A nivel local, Los Ríos registró en 2024 una victimización de 21,6% (ENUSC), prácticamente en línea con el promedio país, y una victimización por delitos violentos de 4,5% de hogares según la síntesis regional del INE. Son números que no hablan de “falsas denuncias” en sí, pero describen el clima real en el que se toman decisiones urgentes y muchas veces traumáticas para las familias.

Volviendo a lo principal de esta columna, ha de tenerse presente que, cuando el sistema se activa, el foco institucional se centra con justa razón en los niños, pero el presunto agresor queda fuera del circuito afectivo. Si la denuncia más tarde se desmorona, el daño ya está hecho. El hijo o la hija, al comprender con el tiempo que pudo haber sido instrumentalizado en una guerra de adultos, experimenta un doble abandono. Por una parte, el del padre del que fue separado, con quien muchas veces no logra re-vincularse emocionalmente, y por otra, del progenitor que mal utilizó la denuncia como herramienta. Esa herida no cae en ninguna estadística y recién ahora se está visibilizando públicamente con más fuerza.

El caso de Jorge Tocornal se ha vuelto un emblema para discutir este tema. Condenado en 2007 por la violación de su hijo mayor y actos de connotación sexual contra su segundo hijo, pasó diez años privado de libertad. Él siempre sostuvo su inocencia, y bajo esta misma lógica, su hijo mayor al cumplir la mayoría de edad se retractó y señaló textualmente: “por el miedo que le tenía a mi mamá culpé a mi papá”. La Sala Penal de la Corte Suprema dejó “en acuerdo” su recurso de revisión el 31 de julio de 2025, no obstante, Tocornal falleció en septiembre de este año y hoy son sus más cercanos quienes buscan que su nombre se limpie públicamente.

Más allá del desenlace en este caso particular, la reflexión debe realizarse en torno a encontrar el justo equilibrio entre la protección debida a los niños, y la preservación de vínculos y garantías cuando la prueba es frágil o contradictoria.
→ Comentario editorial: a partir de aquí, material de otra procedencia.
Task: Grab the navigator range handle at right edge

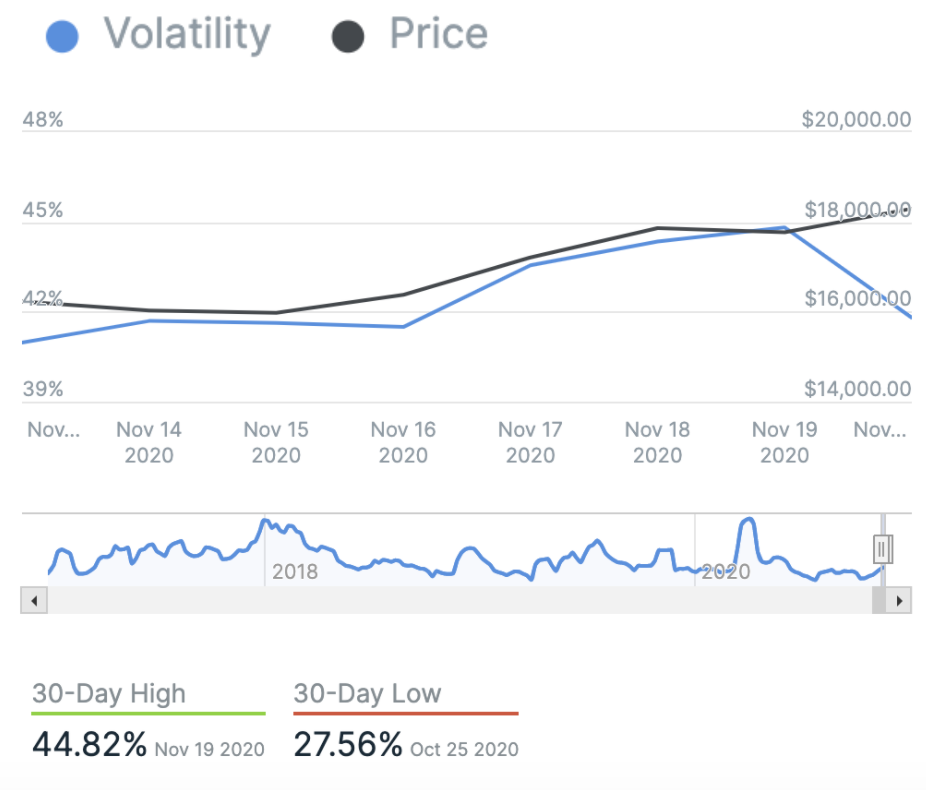Action: click(883, 549)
Todo lo dicho, en caso alguno aspira a reducir los estándares de protección. Lo que se propone es algo distinto, que ese resguardo institucional conviva con un deber activo y constante de buena fe procesal de todos los intervinientes, esto es, denunciantes, abogados querellantes y defensores, peritos, equipos técnicos, fiscalías y tribunales. La Buena fe procesal, en este contexto, se traduce simplemente en no instrumentalizar las medidas cautelares para fines ajenos a la tutela de los niños, niñas y adolescentes. Se traduce en que se apliquen cautelares proporcionales y revisables con peritajes en etapas tempranas de la investigación y/o del proceso judicial, entrevistas especializadas y decisiones que cuiden el vínculo cuando la evidencia no impone romperlo. Significa que, si una denuncia se realizó de forma maliciosa, existan sanciones efectivas y reparación para quien fue separado injustamente de sus hijos. Varias iniciativas legales han buscado tipificar y sancionar con mayor claridad las denuncias dolosas, en paralelo a fortalecer estándares de persecución de los delitos sexuales, porque claramente, ambas cosas son plenamente compatibles.

Para no perder la visión general, debemos considerar que La Defensoría de la Niñez viene advirtiendo un recrudecimiento de formas las graves de violencia sexual contra niños, niñas y adolescentes —incluida la explotación sexual—, por tanto, el peligro es real y bajar la guardia no es opción.

El desafío entonces es doble. Debemos dar máxima protección a víctimas reales, y, con la misma energía, sancionar a quienes han instrumentalizado el sistema con fines personales.

Si como sociedad asumimos que la protección de los niños y el debido proceso pueden convivir sin banderas ideológicas, daremos un paso fuera del ruido que muchas veces ensordece. Esto no se trata de creerle a uno u otro por principio, sino de creerle a la evidencia, y de no poner en jaque a los sistemas de protección a través de mentiras disfrazadas de verdad, donde a la postre, los grandes perdedores son los propios hijos que ven destruido el vínculo con sus padres.